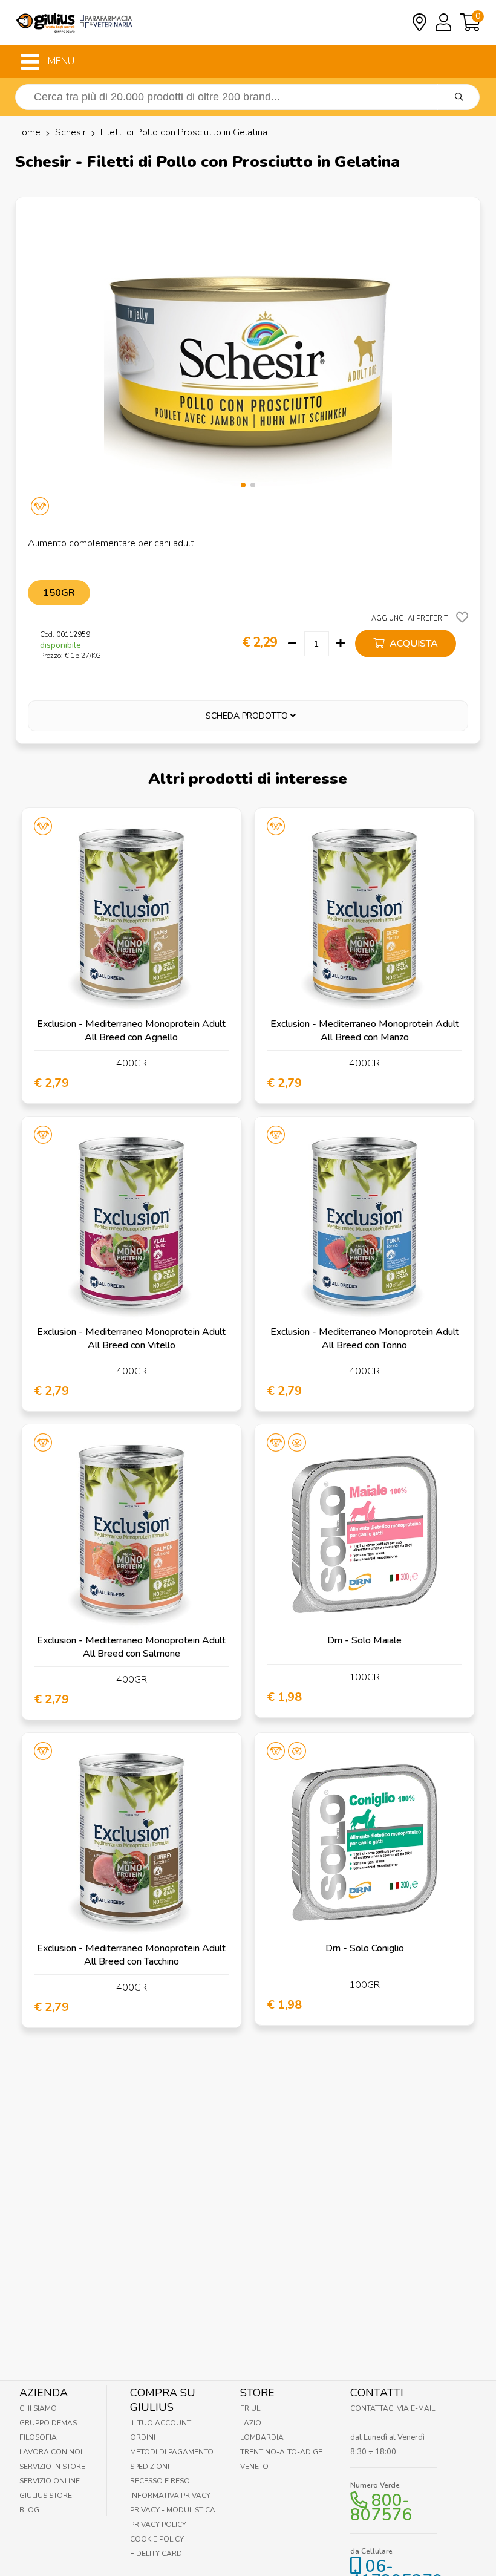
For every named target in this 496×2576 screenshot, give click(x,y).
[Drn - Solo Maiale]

# # # # # # #

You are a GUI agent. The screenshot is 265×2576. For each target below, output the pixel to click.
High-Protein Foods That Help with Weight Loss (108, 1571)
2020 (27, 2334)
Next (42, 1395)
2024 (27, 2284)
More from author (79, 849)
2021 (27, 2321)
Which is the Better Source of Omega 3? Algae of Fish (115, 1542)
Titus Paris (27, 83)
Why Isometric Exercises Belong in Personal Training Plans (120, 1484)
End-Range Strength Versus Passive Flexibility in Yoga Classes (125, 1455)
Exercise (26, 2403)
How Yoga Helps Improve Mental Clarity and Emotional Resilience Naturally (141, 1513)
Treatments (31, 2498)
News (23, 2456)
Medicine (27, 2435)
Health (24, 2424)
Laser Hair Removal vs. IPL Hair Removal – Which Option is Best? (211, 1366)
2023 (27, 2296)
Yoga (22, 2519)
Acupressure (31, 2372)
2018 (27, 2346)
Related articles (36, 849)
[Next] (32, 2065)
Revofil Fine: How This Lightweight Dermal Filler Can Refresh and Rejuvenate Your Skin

# # # # # # #

Copy out each line of the data above, exactly, if it lies between the line holding "For every named" and the line holding "[Drn - Solo Maiale]", inclusive; copy no other line.

For every named target in this 496×2576 screenshot, give click(x,y).
[Drn - Solo Maiale]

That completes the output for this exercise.